**DATA SHOWN**
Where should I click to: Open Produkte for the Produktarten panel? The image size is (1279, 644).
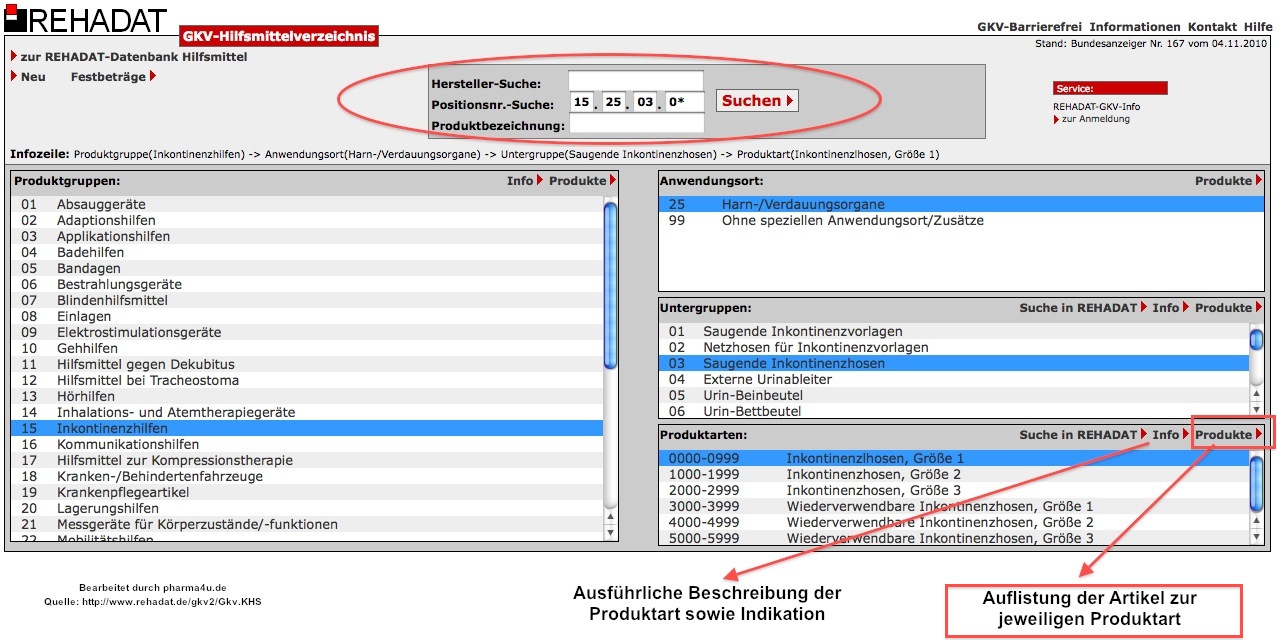pyautogui.click(x=1225, y=434)
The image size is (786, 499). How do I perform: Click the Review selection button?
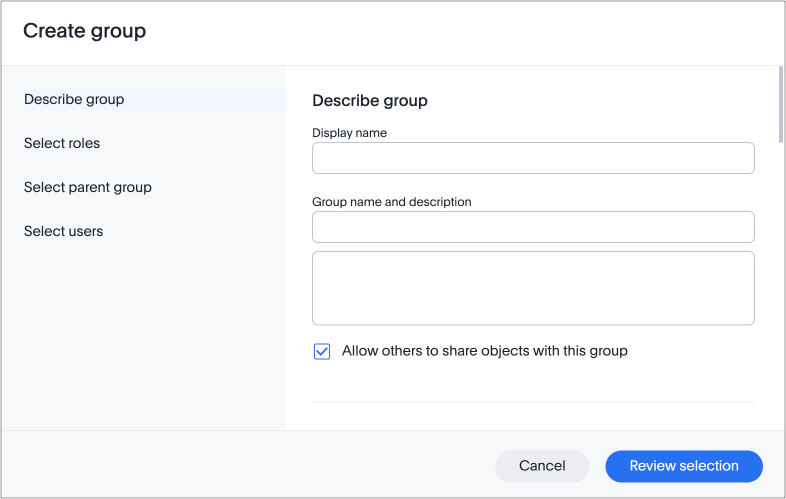click(x=684, y=466)
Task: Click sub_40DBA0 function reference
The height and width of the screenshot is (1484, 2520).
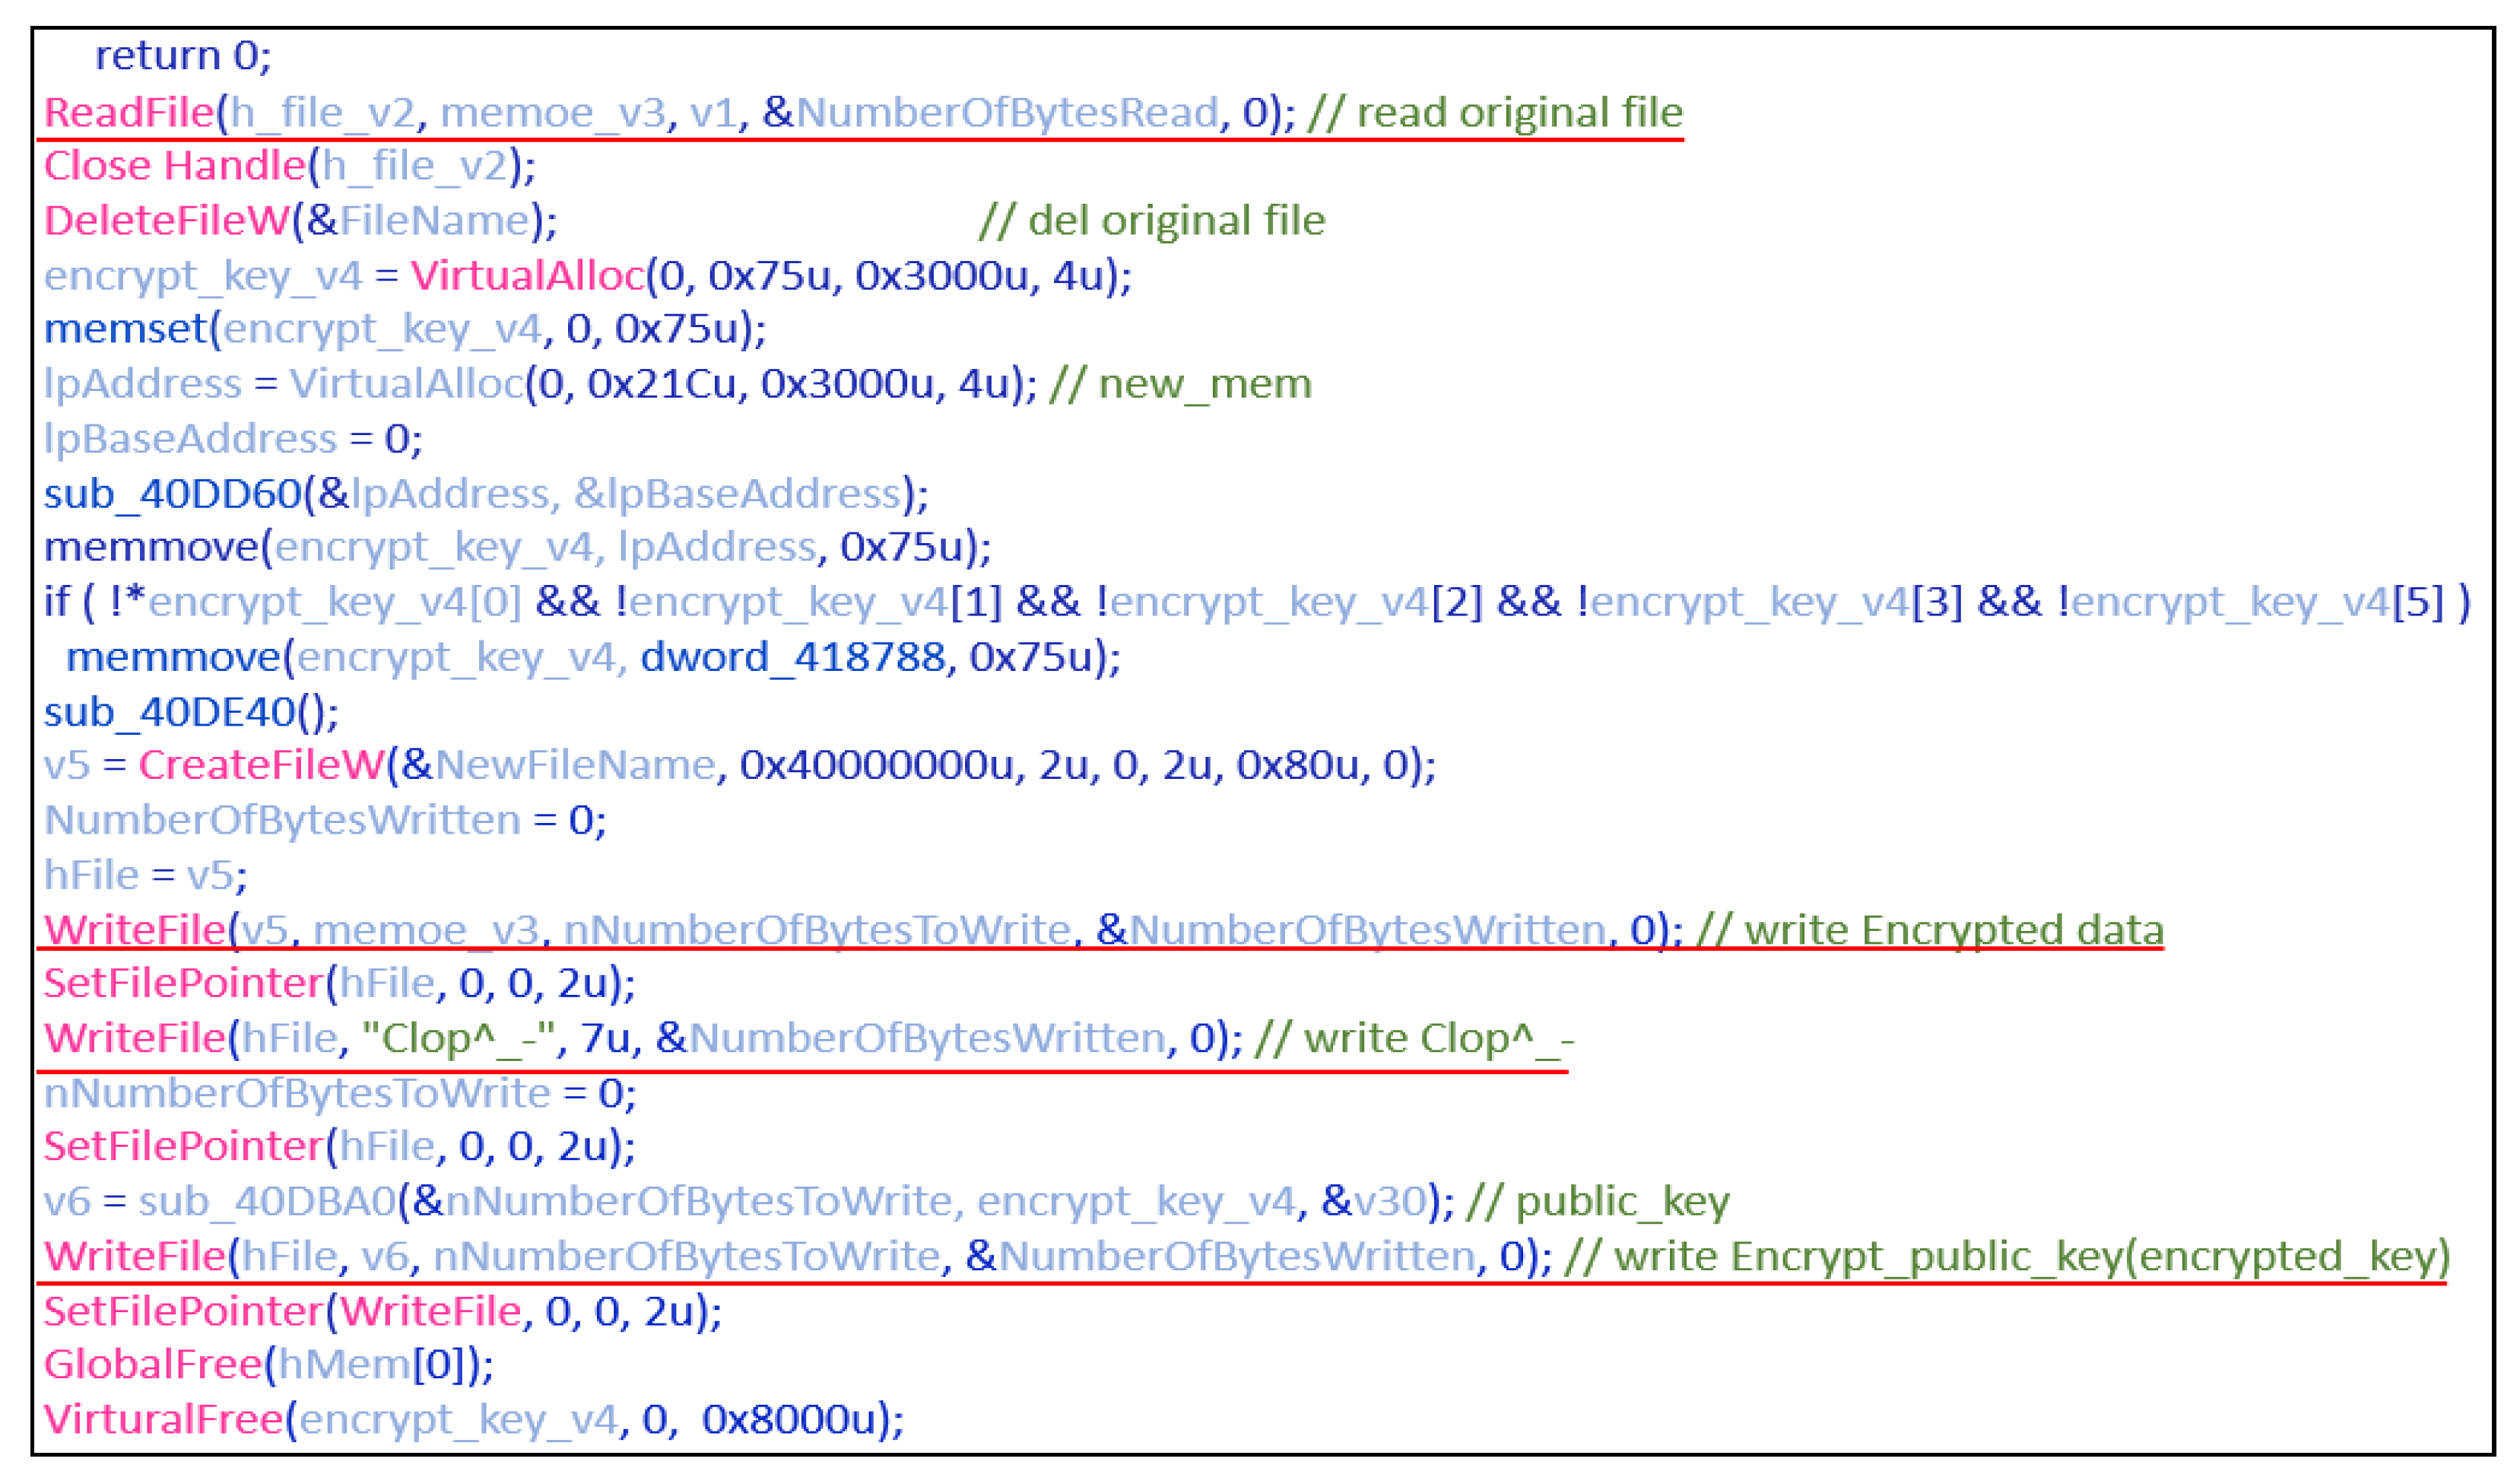Action: click(x=267, y=1201)
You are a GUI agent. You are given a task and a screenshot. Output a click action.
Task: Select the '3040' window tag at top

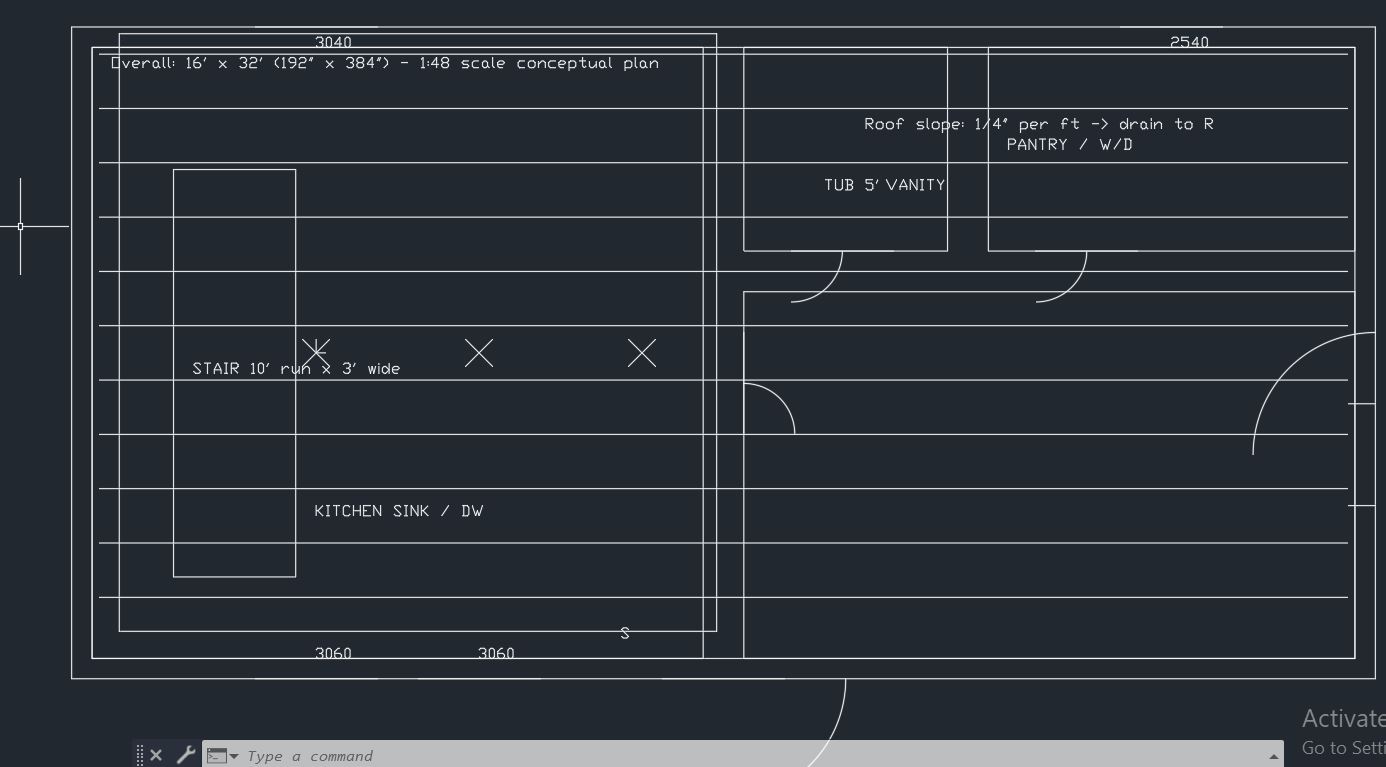pos(333,42)
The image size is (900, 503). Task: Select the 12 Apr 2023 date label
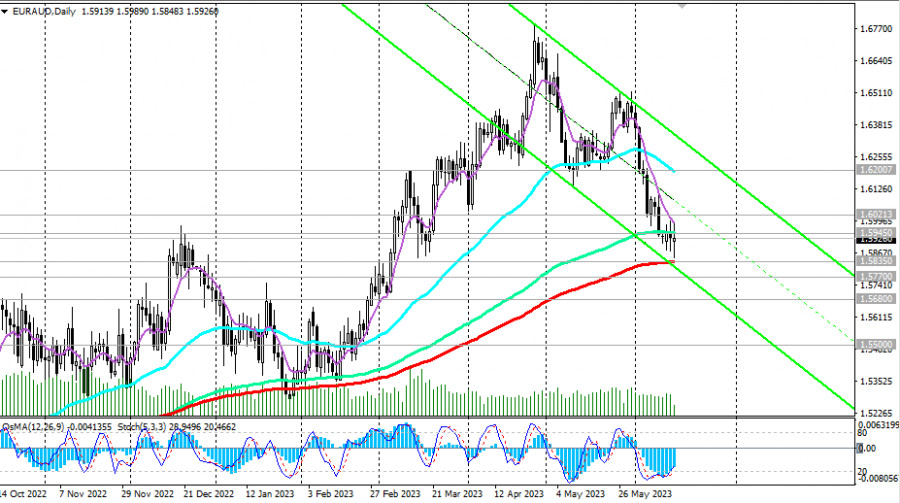[519, 494]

**EXERCISE OBJECTIVE**
Copy every entry above word for word, leaving out the pictures.

**FULL SOLUTION**
Where should I click to: Open Produkte for the Produktarten panel? The image size is (1279, 644).
pyautogui.click(x=1225, y=434)
The image size is (786, 499). How do I perform: Click the Review selection button?
click(x=684, y=466)
Task: Click sub_40DBA0 function reference
The height and width of the screenshot is (1484, 2520).
Action: click(x=267, y=1201)
You are a GUI agent. You are given a task and a screenshot. Output a click action.
Task: Select the '3040' window tag at top

pos(333,42)
The image size is (900, 503). Task: Select the 12 Apr 2023 date label
[519, 494]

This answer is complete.